Sollte das Tagebuch der Anne Frank von allen Schülern in Deutschland gelesen werden?

8 Antworten

Vom Fragesteller als hilfreich ausgezeichnet

Zumindest einen Punkt beleuchte ich mal von zwei Seiten, und das ist, dass es sich um das Tagebuch einer Jugendlichen handelt, das neben der Angst vor der Entdeckung und der besonderen Situation auch viele Alltagsprobleme behandelt.

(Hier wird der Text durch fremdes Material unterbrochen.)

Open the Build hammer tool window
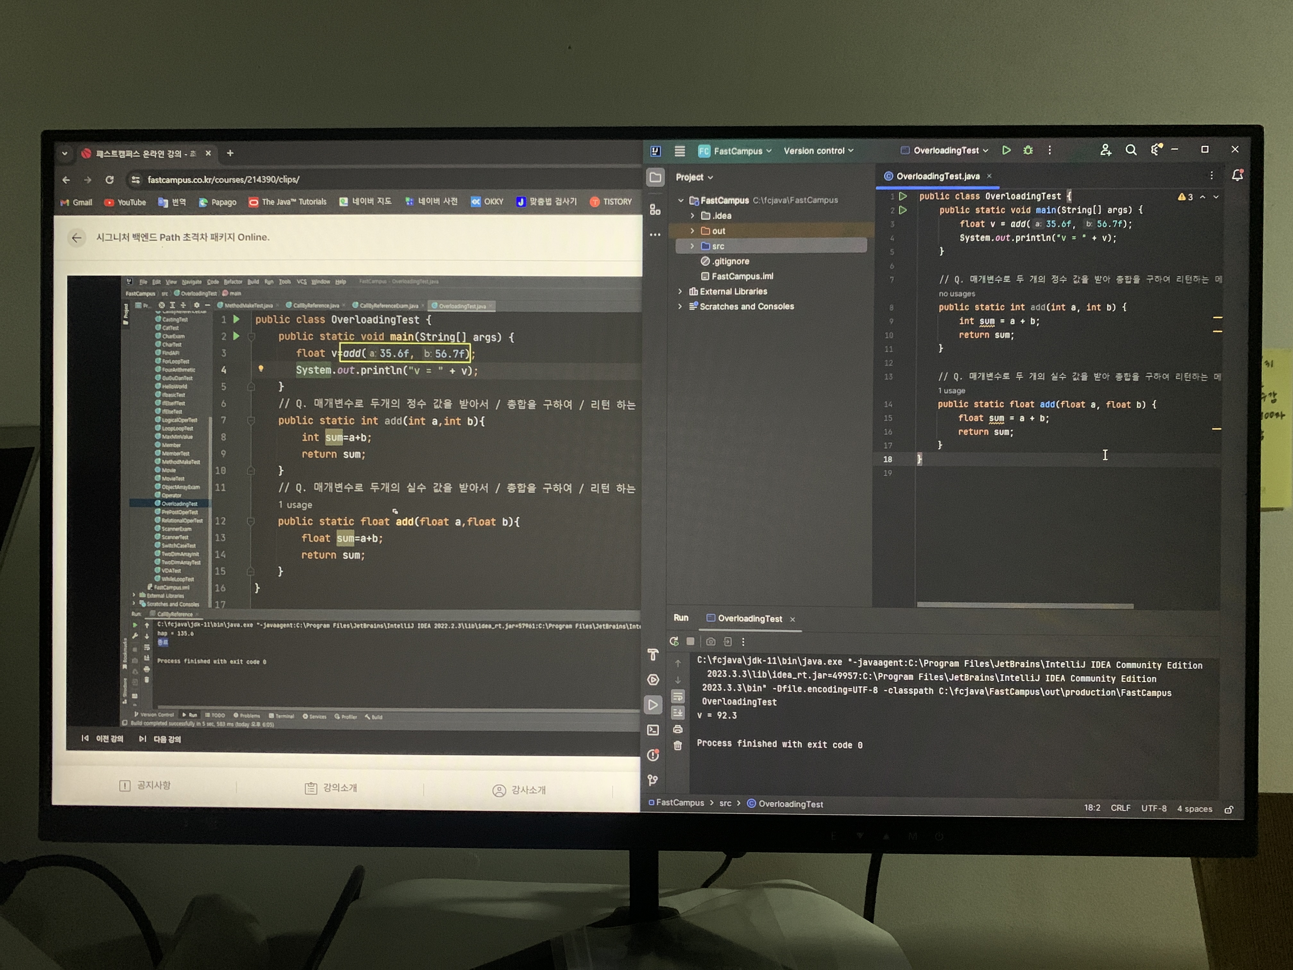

Auf der Pro-Seite haben wir hier, dass es anderen Jugendlichen dadurch viel leichter fällt, sich in Anne hereinzuversetzen. Es gibt in ihrem Tagebuch Gedanken und Gefühle, in denen sich auch heute lebende junge Menschen teils wiederfinden können. Somit bekommen sie viel leichter einen Bezug zu Annes Geschichte als es bei einer Erwachsenenbiografie oder einem geschichtlichen Sachbuch der Fall wäre. Das Buch kann somit helfen, die damalige Situation zu verstehen und durch Annes Augen mitzuerleben.

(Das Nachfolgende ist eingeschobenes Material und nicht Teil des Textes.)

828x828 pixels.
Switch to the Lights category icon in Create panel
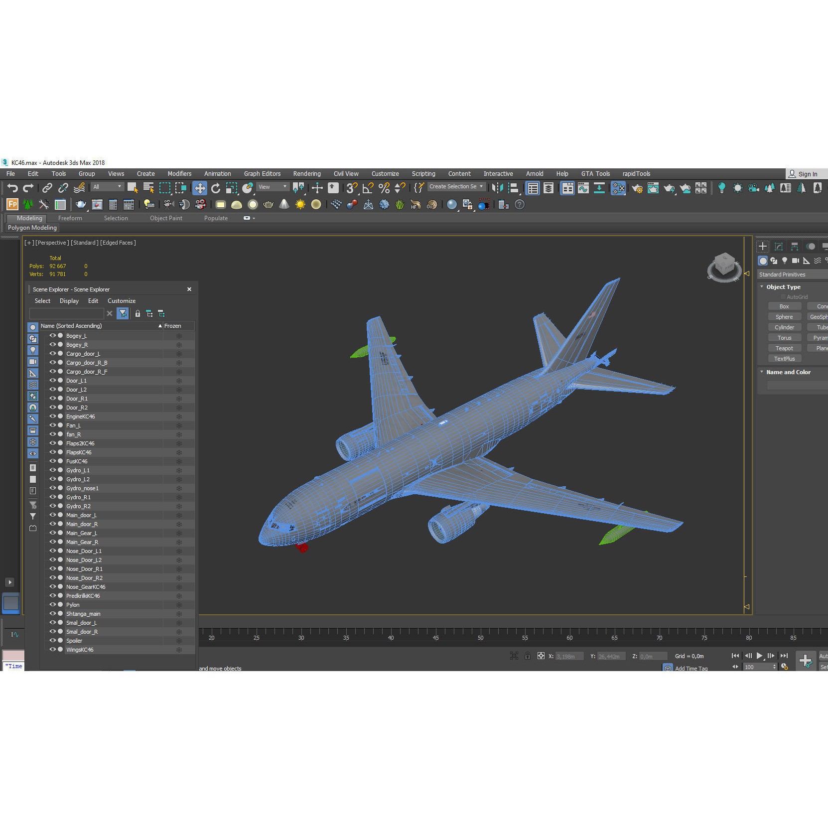785,261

Auf der Contra-Seite haben wir hier, dass gerade dadurch, dass das Tagebuch ja die Zeit im Versteck umfasst, die Schrecken des Krieges oft nur am Rande eine Rolle spielen. Es dreht sich viel um das Zusammenleben im Verborgenen. So stimmt es sicher traurig und erschreckt, wenn man von Annes Ende erfährt. Aber vom Alltag im Krieg erfährt man aus anderen Büchern mehr. Nun kann man ja schon aus Zeitgründen meist nicht mehrere Bücher zu einem Thema als Pflichtliteratur lesen. Daher muss man abwägen, welches am besten geeignet ist, um zu zeigen, was damals im 3. Reich passiert ist. Davon zeigt Annes Tagebuch nur einen kleinen Ausschnitt, weshalb es nicht zwingend die beste Pflichtlektüre sein muss.

Wenn du in Ruhe nachdenkst, fällt dir sicher noch mehr ein.

Woher ich das weiß:Hobby – Leidenschaftliche Leserin

Das Buch ist zweifellos interessant und gewährt einen Blick in die Sorgen, Nöte und Ängste einer Jugendlichen in einer furchtbaren, letztlich aussichtslosen Lage, die sie sich mit einer größeren Menschengruppe auf kleinem Raume teilen musste. Das Buch ist gewiss eine eindrucksvolle, sehr emotionale und vor dem Hintergrund ihres uns bekannten Schicksals bedrückende Lektüre gerade für Jugendliche, die heute in Annes damaligem Alter sind. Aber es ist ein Einzelschicksal, das die Dimension der damaligen geschichtlichen Vorgänge nur in geringen Ansätzen erfassen kann.

Daher wäre als eine Art Pflichtlektüre ein anderes Buch geeigneter, das den allgemeinen Kenntnisstand zu Hitler und seiner verbrecherischen Diktatur immer noch wiedergibt, wegen seiner objektiven Darstellungsweise ebenso wie wegen seiner verständlichen Sprache sowie seines angemessenen Umfanges interessierte Schüler ansprechen kann, ohne sie zu überfordern:

MfG

Arnold

Woher ich das weiß:Studium / Ausbildung – Ich arbeite als Historiker.

Das Tagebuch der Anne Frank zählt zur Weltliteratur und wird als eines der eindringlichsten Dokumente über die Judenverfolgung während des 2. Weltkrieges beschrieben.

Ich bin der Meinung, dass ist eines der wirklich wenigen Bücher, die in jedem Fall im Geschichtsunterricht gelesen werden sollten bzw. müssen. Es ist Zeugnis unserer Geschichte, aber auch des Wahnsinns, der aus einem Krieg einher geht. Authentischer geht wohl kaum.

Durch das Hineinversetzen der Schüler in eine Person ihres Alters kann den jungen Lesern diese schlimme Zeit wahrscheinlich eher nahegebracht werden als durch nackte Zahlen und Fakten.

Empfehlen kann ich auch die Bücher von Uri Orlev, in denen es hauptsächlich um das Warschauer Ghetto geht. Er verarbeitet dort eigenen Jugenderlebnisse sowie die anderer Ueberlebender des Ghettos.

Z.B:
- Lauf Junge, lauf (spannend und erschütternd zugleich)
- Der Mann von der anderen Seite
- Die Insel in der Vogelstraße   

Nein. Dieses Schicksal soll diesem zu guten Buch erspart bleiben!